TASK REQUIREMENTS: The lines to repeat are those below from the one containing "Primecore s.r.o. (1024, 2060)" down to the one containing "March 2022 (28, 1831)", both included; reproduce them exactly and nothing else.

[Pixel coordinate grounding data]
● ● ●

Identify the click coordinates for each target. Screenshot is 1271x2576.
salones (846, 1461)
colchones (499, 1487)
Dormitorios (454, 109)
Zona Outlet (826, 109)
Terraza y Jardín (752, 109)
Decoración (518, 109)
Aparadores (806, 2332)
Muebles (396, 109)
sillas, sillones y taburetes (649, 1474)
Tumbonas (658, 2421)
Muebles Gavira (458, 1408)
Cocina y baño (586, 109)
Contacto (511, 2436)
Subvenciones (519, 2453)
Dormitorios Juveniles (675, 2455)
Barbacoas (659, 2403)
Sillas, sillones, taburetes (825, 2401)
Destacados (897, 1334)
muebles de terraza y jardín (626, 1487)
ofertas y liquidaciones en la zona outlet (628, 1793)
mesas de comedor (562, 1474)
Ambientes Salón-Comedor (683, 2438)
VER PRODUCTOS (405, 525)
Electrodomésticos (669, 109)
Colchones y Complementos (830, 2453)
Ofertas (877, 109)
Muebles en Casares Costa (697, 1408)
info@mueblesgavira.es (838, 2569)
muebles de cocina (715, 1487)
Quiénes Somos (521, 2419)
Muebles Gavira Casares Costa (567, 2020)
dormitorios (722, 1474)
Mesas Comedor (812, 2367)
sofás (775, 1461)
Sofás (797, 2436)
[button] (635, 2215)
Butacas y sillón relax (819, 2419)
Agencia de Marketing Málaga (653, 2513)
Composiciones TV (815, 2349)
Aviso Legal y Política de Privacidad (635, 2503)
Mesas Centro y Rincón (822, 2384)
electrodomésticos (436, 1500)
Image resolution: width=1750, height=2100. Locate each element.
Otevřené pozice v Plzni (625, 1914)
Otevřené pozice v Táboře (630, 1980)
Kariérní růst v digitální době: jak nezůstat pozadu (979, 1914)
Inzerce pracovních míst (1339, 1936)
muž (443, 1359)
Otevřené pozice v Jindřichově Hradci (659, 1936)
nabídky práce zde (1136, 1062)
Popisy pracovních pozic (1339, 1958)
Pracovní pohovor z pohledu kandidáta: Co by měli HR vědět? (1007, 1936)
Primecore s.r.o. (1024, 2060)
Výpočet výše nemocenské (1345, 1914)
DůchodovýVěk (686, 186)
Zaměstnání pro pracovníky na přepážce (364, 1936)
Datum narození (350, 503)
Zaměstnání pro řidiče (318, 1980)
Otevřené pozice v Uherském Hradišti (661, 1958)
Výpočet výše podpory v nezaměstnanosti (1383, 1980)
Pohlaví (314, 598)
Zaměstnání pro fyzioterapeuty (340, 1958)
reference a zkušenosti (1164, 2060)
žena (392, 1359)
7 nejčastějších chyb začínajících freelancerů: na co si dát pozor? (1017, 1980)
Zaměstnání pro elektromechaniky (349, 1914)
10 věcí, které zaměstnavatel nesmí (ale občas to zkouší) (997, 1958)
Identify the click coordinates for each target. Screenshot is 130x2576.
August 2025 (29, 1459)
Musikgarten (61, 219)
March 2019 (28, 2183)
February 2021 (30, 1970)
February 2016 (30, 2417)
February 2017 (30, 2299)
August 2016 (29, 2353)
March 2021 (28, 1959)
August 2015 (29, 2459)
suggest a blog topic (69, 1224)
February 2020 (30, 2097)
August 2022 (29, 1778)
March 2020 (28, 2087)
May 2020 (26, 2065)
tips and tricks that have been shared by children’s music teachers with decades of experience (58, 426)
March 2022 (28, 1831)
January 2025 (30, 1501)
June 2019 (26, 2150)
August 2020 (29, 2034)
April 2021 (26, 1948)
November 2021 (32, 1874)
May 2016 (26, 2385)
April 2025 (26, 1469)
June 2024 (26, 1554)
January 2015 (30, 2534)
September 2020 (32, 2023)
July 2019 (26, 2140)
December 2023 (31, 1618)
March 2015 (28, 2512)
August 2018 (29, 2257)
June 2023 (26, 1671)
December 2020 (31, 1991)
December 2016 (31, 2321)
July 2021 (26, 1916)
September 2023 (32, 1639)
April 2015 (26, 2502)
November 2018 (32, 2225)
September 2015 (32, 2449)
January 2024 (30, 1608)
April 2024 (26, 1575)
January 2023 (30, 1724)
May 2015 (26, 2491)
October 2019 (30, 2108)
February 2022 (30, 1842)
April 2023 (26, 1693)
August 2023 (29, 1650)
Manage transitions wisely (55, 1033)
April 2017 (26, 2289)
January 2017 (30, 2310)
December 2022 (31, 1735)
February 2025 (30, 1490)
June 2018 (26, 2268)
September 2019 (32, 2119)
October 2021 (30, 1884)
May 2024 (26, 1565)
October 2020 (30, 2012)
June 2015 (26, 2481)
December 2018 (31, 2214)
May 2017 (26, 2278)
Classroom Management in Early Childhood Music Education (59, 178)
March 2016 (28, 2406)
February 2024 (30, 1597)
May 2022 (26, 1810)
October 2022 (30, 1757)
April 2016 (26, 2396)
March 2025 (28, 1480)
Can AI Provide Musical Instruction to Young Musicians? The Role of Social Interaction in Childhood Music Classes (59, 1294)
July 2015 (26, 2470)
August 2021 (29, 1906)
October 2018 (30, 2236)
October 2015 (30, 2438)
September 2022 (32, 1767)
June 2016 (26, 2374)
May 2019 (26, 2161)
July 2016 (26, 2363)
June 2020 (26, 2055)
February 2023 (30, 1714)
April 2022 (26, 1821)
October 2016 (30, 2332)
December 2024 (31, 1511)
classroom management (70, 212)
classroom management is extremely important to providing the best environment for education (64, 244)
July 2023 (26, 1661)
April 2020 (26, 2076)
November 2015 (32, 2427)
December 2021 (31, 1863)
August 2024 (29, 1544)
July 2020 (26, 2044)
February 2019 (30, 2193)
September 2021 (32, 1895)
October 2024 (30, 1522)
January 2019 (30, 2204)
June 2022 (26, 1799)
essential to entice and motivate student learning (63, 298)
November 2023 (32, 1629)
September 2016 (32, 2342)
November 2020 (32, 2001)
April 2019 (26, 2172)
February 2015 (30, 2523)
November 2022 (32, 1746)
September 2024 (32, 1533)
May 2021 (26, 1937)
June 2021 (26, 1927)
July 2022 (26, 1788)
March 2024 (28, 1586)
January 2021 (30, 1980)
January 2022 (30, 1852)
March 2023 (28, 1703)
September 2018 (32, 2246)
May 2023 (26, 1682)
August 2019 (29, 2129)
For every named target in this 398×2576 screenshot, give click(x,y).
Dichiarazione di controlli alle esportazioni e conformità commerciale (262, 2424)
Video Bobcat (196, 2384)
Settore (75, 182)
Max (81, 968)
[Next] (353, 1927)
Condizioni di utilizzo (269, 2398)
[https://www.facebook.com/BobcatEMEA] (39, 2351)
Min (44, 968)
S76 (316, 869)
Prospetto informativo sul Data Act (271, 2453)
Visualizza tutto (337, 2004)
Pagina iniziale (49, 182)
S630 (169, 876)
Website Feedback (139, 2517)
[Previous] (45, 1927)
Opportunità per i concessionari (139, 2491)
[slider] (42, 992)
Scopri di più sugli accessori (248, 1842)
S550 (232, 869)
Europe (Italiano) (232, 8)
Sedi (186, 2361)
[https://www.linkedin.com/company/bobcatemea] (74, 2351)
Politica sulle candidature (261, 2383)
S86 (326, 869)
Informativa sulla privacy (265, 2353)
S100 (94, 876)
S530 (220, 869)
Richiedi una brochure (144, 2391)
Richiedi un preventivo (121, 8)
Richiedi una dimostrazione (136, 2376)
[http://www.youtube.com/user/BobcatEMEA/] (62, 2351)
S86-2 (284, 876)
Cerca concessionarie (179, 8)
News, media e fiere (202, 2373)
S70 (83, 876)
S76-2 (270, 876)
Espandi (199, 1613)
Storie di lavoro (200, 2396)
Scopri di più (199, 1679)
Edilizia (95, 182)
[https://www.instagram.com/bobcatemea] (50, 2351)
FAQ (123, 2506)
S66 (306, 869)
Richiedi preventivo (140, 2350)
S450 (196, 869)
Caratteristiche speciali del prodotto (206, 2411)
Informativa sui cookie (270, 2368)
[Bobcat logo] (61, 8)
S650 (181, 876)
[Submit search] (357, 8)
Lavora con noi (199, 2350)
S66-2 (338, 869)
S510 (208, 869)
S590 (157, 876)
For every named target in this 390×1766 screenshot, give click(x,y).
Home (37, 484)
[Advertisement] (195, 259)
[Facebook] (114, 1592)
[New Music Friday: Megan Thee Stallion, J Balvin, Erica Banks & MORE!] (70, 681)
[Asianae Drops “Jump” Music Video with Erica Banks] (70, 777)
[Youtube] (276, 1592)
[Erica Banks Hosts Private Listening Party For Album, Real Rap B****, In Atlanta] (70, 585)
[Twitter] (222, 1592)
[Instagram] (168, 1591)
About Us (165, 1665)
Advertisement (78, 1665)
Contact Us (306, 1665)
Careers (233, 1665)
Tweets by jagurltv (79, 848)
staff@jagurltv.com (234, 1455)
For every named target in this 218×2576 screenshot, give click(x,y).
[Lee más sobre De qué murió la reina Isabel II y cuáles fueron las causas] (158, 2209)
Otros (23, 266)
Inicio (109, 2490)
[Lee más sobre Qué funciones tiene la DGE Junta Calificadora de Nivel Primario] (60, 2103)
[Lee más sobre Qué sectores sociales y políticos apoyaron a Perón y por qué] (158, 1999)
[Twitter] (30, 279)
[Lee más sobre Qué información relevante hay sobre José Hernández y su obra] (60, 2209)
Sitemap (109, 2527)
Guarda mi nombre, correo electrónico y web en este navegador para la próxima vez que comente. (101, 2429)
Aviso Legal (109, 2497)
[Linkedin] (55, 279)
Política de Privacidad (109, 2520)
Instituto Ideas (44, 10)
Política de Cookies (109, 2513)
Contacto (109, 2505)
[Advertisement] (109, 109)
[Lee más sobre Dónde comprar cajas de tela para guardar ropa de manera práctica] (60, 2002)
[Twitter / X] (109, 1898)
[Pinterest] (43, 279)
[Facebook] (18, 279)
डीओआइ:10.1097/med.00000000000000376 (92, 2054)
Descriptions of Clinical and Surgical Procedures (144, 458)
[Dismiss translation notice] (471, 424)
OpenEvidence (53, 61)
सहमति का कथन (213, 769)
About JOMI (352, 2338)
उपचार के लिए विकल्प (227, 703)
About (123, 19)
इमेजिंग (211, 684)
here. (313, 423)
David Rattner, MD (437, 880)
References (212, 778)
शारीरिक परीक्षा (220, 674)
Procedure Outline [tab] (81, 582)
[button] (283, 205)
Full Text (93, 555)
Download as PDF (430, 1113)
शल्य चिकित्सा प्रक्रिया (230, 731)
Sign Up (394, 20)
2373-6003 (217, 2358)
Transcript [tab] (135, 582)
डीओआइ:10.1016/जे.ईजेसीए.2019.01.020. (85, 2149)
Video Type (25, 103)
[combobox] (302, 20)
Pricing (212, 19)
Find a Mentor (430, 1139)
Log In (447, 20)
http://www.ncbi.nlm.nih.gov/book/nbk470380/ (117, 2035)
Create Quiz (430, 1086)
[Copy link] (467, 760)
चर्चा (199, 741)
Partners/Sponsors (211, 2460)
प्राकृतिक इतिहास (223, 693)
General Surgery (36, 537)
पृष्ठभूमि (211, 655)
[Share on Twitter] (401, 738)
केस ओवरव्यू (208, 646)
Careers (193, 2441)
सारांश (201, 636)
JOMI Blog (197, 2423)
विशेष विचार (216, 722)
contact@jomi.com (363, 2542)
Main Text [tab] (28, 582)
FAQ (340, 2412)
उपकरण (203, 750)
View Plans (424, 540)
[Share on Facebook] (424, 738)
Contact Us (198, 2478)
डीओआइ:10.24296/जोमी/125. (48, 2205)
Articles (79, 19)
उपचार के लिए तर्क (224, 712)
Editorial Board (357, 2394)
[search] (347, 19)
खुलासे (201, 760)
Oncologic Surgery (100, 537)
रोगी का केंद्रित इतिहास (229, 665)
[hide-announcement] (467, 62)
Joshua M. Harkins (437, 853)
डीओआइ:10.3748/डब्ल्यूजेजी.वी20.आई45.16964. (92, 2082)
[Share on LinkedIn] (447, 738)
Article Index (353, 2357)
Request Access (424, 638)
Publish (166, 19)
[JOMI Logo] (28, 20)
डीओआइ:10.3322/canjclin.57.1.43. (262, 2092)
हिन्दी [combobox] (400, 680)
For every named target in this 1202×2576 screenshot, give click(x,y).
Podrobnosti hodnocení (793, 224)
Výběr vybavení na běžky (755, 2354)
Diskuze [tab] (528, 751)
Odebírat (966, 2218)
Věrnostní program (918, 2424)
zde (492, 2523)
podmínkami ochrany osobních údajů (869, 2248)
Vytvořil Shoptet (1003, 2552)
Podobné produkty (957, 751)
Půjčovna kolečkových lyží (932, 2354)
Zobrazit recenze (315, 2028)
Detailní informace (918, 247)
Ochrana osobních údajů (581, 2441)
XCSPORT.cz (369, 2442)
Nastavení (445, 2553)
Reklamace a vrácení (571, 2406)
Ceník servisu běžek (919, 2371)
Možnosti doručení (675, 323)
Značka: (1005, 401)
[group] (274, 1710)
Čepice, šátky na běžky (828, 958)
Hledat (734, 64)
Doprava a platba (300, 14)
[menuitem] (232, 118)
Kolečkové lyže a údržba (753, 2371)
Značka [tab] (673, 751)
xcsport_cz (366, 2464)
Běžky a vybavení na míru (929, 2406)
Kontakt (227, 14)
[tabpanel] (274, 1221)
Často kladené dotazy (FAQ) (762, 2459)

● ● ●

TASK SOLUTION:
Primecore s.r.o. (1024, 2060)
Výpočet výše nemocenské (1345, 1914)
DůchodovýVěk (686, 186)
Zaměstnání pro pracovníky na přepážce (364, 1936)
Datum narození (350, 503)
Zaměstnání pro řidiče (318, 1980)
Otevřené pozice v Uherském Hradišti (661, 1958)
Výpočet výše podpory v nezaměstnanosti (1383, 1980)
Pohlaví (314, 598)
Zaměstnání pro fyzioterapeuty (340, 1958)
reference a zkušenosti (1164, 2060)
žena (392, 1359)
7 nejčastějších chyb začínajících freelancerů: na co si dát pozor? (1017, 1980)
Zaměstnání pro elektromechaniky (349, 1914)
10 věcí, které zaměstnavatel nesmí (ale občas to zkouší) (997, 1958)
Identify the click coordinates for each target. Screenshot is 130x2576.
August 2025 (29, 1459)
Musikgarten (61, 219)
March 2019 (28, 2183)
February 2021 (30, 1970)
February 2016 (30, 2417)
February 2017 (30, 2299)
August 2016 (29, 2353)
March 2021 (28, 1959)
August 2015 (29, 2459)
suggest a blog topic (69, 1224)
February 2020 (30, 2097)
August 2022 (29, 1778)
March 2020 (28, 2087)
May 2020 (26, 2065)
tips and tricks that have been shared by children’s music teachers with decades of experience (58, 426)
March 2022 (28, 1831)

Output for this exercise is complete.